Why should you sell your business? What is the process of selling your business?
In Built to Sell, businessman John Warrillow provides advice on how to make your small business sellable. The best way to do this is to build a business that runs on its own and accepting the best offer possible.
Keep reading to learn how to sell your business in the smoothest way.
Find the Right Company to Help Sell Your Business
Want to know how to sell your business? Once your company is in a good position to be sold, Warrillow claims you need to find a professional advisor. When searching for an advisor, there are two key aspects to consider: the size of the firm and their knowledge of your business specialty.
Finding a broker or firm that’s the right size for your business is important because it ensures they’ll have the right contacts and appreciate your specific needs. Warrillow advises using a business broker if your company does less than $2 million in annual sales, and a merger and acquisition firm if it does more than that. If a broker is too small for your company, they might not be able to find the companies that would give you the highest offer. If a firm is too big, they might view your business as less important than their bigger clients and not put in the effort to find the most suitable buyer.
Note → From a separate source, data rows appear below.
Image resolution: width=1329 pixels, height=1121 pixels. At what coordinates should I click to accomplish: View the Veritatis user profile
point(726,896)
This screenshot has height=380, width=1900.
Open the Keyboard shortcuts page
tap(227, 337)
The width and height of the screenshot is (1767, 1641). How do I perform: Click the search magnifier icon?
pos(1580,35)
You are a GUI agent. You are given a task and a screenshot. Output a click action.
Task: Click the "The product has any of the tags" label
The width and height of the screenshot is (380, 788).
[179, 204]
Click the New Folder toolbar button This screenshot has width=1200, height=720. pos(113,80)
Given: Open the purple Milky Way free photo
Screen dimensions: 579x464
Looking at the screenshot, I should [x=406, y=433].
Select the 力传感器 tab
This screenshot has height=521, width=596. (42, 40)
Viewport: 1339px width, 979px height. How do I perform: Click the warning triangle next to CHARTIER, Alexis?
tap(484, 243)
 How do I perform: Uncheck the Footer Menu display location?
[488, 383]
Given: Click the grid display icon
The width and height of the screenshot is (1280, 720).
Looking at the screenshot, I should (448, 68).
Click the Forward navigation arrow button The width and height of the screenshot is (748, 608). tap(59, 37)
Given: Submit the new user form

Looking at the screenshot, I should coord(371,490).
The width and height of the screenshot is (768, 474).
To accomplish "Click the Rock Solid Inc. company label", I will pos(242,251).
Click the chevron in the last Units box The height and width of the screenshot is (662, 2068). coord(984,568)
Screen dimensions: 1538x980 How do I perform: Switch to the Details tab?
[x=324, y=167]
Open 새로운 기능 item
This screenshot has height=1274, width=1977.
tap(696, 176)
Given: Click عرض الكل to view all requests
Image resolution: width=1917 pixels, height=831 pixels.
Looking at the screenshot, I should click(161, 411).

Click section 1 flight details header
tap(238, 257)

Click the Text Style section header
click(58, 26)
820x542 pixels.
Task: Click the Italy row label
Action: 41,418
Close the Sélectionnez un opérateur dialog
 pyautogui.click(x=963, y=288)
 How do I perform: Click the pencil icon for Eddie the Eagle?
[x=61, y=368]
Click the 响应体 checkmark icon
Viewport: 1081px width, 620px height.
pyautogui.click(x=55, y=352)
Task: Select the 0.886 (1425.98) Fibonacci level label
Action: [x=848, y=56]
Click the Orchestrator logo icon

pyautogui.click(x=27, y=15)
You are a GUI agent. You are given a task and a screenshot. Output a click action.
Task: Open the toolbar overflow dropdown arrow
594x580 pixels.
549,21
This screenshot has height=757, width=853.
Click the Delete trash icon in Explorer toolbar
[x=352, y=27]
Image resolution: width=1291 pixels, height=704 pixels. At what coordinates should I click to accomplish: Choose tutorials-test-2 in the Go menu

Instead, they’ll simply look to sell your company as quickly as possible, take their cut, and be on their way.
(Shortform note: Though they perform similar duties—help people sell and buy companies—there are some key differences between merger and acquisition (M&A) firms and business brokers. In general, business brokers operate on a smaller scale, brokering deals of single companies in a local or regional market. M&A firms are more likely to broker complex deals on a national or international scale. A business broker is also more likely to work for companies that are easy to evaluate and focus on getting the deal done for a predetermined compensation. M&A firms are more likely to help their clients after the deal is done and thus require additional payouts.)
Your advisor should also be well-acquainted with the industry your company specializes in. If it’s not, you run the risk of them overlooking or underappreciating the value you bring to that particular industry. If you have truly built something special, a broker or firm familiar with your industry will recognize that and fight for every dollar your company is worth.
(Shortform note: Warrillow’s advice to make sure your advisor knows your industry is similar to Peter Lynch’s investing advice in One Up On Wall Street. Lynch argues that the best investment opportunities are usually found in the places you’re most familiar with. If you like a company’s product and are well-acquainted with the industry, you’re more likely to accurately predict how well the company will perform. It seems that across the board, familiarity with companies and industries leads to better financial choices.)
Accept An Offer
The next and final step in selling a business is to accept an offer. Warrillow recommends knowing exactly what you want from a deal. This will make the decision easier. For example, have a minimum amount of money you’ll accept up front, with any performance fees or add-ons seen as a special bonus. If most of your compensation is based on how the company performs in the future, you may be forced to continue working for the company to ensure you get a proper payout. Knowing exactly what you want will help you stand firm if your business broker pushes for you to accept a lower deal just so they can get paid and move on.
Additionally, be aware that when a company agrees to buy your business, they’ll want to do due diligence, and this can be a painstaking process for all involved. The due diligence process usually lasts about two to three months, and the buyer will carefully review every aspect of your company with a microscope. It’s not uncommon for a company to decrease their offer or pull out of a deal entirely after they’ve combed through your business. Don’t be discouraged if this happens, and stick to your guns if they offer less than what you think your company is worth.
(Shortform note: To get an idea of just how thorough the due diligence (DD) process can be, let’s look at some of the different types of due diligence that an acquiring company will perform. There’s financial DD, which looks at all the company’s finances in detail, such as financial statements, company projections, debt, inventory, and an analysis of customer accounts. There’s human resources DD, which analyzes all the employees, their benefits, labor disputes, HR policies, and any other employee-based information. An acquiring company will also do due diligence on administrative items, assets, environmental impact, taxes, legal processes, customers, and anything else they wish to look at.)
One way Horowitz advises that you can properly—and rationally—assess its value is to ask yourself if the market your company specializes in is bigger than anyone realizes, and if your company has a chance at being one of the top businesses in that market. If the answer is yes to either or both of these questions, you may be selling your company for much less than it’s truly worth.
More Advice On Selling Your Business
In The Hard Thing About Hard Things, Ben Horowitz states there are two sides to consider when selling a company: the rational side and the emotional side. Though Warrington doesn’t explicitly mention these, his advice on knowing what you want from a deal will incorporate both considerations: You should decide rationally what your company is worthwhile keeping in mind that your assessment may be influenced by your emotional attachment to it.